## What the task asks
Lift out, unaltered, the lines of the material below between the line holding "Vivere il Comune (998, 2132)" and the line holding "Categorie di servizio (524, 1998)", counting both.

((

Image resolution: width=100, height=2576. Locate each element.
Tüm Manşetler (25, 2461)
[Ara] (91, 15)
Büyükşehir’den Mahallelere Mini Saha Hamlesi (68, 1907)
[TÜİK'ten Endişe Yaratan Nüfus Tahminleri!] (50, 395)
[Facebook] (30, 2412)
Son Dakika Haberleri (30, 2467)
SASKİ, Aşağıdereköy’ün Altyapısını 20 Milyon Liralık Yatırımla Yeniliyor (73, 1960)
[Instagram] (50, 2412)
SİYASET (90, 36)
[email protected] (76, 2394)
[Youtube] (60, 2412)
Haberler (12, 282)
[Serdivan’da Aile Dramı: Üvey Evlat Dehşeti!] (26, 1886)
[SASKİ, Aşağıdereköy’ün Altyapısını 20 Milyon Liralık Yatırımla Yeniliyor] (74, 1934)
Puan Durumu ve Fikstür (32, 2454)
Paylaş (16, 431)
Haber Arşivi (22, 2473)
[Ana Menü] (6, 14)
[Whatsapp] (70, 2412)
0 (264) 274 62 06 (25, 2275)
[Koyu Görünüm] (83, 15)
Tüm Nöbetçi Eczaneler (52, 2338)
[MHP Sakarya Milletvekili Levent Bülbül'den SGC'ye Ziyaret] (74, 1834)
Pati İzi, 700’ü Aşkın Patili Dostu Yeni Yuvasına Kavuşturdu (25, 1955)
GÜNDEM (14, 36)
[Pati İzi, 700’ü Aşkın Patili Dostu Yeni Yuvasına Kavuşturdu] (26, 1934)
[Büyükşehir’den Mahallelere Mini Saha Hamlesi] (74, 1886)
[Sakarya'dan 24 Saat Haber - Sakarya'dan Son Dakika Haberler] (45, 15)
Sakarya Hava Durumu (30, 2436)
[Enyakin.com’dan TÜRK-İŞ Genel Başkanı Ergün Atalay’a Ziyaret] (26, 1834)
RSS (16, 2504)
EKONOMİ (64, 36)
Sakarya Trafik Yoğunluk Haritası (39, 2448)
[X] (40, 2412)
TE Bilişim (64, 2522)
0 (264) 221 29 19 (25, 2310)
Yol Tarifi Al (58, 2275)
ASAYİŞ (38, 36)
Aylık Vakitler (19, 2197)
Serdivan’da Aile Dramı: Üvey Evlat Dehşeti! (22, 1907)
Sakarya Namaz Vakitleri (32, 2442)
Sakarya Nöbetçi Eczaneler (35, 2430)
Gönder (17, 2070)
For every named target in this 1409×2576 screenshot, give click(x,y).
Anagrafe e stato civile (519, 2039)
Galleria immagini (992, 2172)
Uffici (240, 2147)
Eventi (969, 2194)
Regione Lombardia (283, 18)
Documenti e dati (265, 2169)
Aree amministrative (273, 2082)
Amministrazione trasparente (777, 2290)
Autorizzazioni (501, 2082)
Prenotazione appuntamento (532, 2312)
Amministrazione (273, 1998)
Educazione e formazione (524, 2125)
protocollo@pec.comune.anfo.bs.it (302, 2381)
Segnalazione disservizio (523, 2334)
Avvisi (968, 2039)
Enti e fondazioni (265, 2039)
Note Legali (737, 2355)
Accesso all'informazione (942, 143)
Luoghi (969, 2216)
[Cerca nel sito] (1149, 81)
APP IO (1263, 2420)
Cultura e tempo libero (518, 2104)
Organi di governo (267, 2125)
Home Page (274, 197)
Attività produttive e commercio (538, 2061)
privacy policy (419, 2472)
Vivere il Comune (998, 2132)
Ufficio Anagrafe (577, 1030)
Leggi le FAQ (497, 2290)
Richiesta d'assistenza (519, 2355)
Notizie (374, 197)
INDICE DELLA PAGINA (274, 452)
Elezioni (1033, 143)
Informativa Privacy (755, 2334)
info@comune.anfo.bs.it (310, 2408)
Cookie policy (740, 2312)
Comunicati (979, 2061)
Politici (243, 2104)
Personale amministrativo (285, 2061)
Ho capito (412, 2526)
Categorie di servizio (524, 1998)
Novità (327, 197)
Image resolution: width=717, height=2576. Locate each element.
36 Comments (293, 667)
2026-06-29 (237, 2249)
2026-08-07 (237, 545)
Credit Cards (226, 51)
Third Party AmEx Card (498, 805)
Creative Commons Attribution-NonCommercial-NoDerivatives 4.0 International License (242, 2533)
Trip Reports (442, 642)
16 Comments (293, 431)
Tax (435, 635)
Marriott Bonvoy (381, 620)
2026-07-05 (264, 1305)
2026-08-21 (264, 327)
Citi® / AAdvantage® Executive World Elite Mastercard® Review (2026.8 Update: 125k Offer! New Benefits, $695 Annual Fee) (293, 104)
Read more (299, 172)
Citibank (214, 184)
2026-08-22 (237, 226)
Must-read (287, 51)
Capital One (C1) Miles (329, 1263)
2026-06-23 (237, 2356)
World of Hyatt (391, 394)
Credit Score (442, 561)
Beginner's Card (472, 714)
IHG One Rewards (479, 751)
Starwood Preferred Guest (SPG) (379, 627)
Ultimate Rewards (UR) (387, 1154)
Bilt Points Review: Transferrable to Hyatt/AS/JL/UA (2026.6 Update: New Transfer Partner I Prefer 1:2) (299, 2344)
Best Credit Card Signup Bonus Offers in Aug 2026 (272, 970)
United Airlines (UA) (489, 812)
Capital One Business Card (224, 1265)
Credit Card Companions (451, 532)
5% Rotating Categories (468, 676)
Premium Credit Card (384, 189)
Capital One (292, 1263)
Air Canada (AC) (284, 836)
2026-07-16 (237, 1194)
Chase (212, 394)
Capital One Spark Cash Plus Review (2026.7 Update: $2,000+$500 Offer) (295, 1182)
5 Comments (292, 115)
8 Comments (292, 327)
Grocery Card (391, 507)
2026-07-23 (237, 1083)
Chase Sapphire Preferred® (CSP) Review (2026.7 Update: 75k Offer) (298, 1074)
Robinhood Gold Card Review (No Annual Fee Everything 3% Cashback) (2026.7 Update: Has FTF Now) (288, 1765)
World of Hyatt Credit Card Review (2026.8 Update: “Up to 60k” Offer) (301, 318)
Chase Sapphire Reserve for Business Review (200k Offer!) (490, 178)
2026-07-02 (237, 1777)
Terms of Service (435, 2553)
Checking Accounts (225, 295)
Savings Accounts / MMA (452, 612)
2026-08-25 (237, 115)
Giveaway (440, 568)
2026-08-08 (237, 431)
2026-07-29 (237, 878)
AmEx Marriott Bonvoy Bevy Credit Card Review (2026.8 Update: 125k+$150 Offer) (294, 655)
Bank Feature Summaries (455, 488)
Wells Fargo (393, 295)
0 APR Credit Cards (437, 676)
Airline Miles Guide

))

## Task output
Vivere il Comune (998, 2132)
Ufficio Anagrafe (577, 1030)
Leggi le FAQ (497, 2290)
Richiesta d'assistenza (519, 2355)
Notizie (374, 197)
INDICE DELLA PAGINA (274, 452)
Elezioni (1033, 143)
Informativa Privacy (755, 2334)
info@comune.anfo.bs.it (310, 2408)
Cookie policy (740, 2312)
Comunicati (979, 2061)
Politici (243, 2104)
Personale amministrativo (285, 2061)
Ho capito (412, 2526)
Categorie di servizio (524, 1998)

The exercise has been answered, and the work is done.